---- EXTRACT

Re: Discogs Linked Data

2010-06-03 Thread mats . gls
The main major thing lacking now I think is links[1] to MusicBrainz, and I
don't think that can be done without a dump. Apart from that, the mappings
are also incomplete. The ruby code can be found at dataincubator[2].

1.
http://blog.dbtune.org/post/2007/06/11/Linking-open-data%3A-interlinking-the-Jamendo-and-the-Musicbrainz-datasets
2. http://code.google.com/p/dataincubator/source/browse/trunk/#trunk/discogs

Cheers,

Mats

On Thu, Jun 3, 2010 at 10:45 PM, Kurt J kur...@gmail.com wrote:

 Hello,

  Does anyone know the state of play wrt a linked dataset describing
 Discogs
  (the music/record site)?

 I've spent some time w/ Discogs stuff - it needs some work.  The links
 to DBpedia are broken b/c of some capitalization errors, and the
 artist URIs and foaf:names are a bit borked b/c the underlying data
 has some unicode errors (two bytes v one byte unicode not handled
 properly)

--------
---- EXCERPTED RECORDS

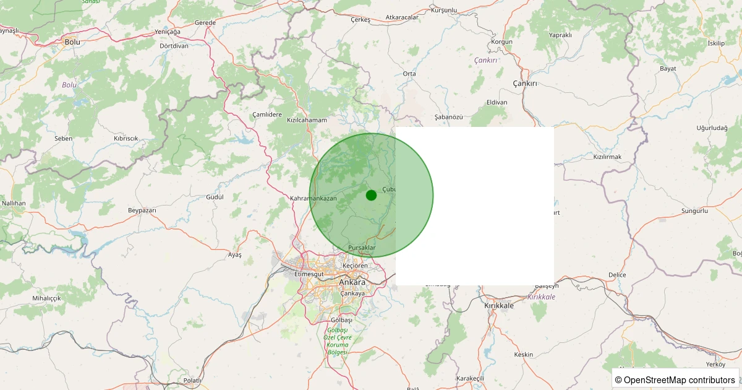
Task: Select the Çankırı city label
Action: (525, 84)
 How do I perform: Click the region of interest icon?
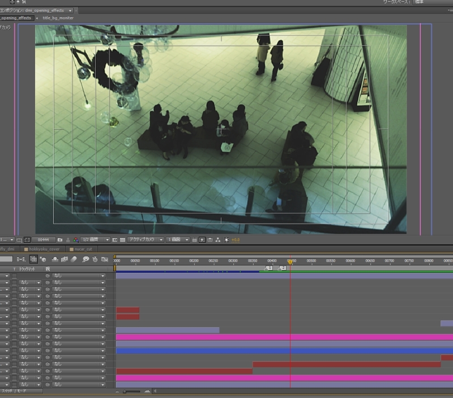click(x=115, y=240)
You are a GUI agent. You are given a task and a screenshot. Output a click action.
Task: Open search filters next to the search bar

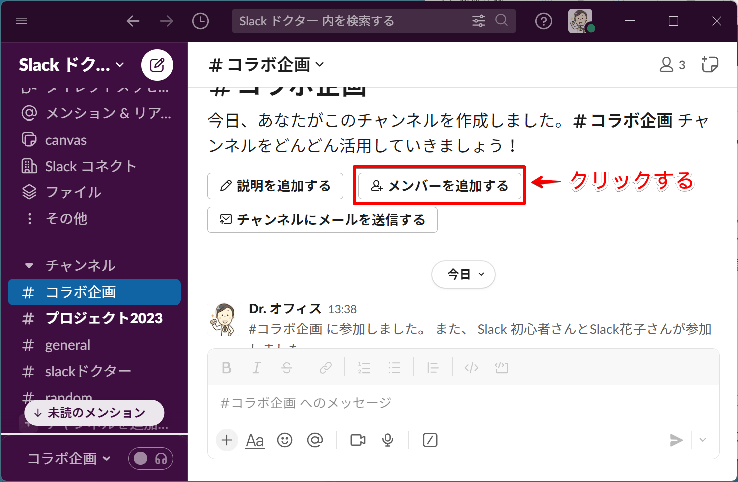(477, 21)
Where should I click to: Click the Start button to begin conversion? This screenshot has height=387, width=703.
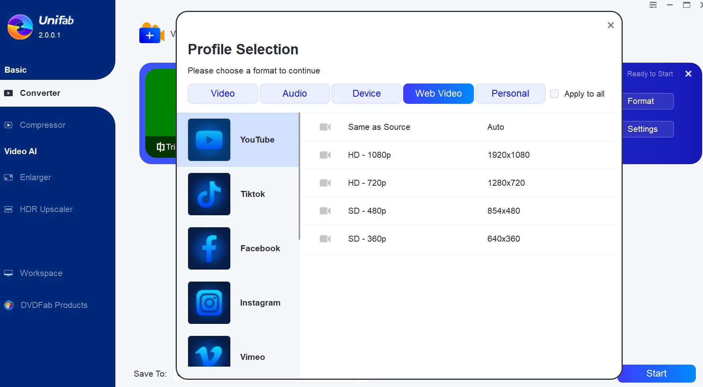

--------

Reproduce verbatim the passage of the Discogs Linked Data thread starting at "Re: Discogs Linked" and ending at "found at dataincubator[2].".

Re: Discogs Linked Data

2010-06-03 Thread mats . gls
The main major thing lacking now I think is links[1] to MusicBrainz, and I
don't think that can be done without a dump. Apart from that, the mappings
are also incomplete. The ruby code can be found at dataincubator[2].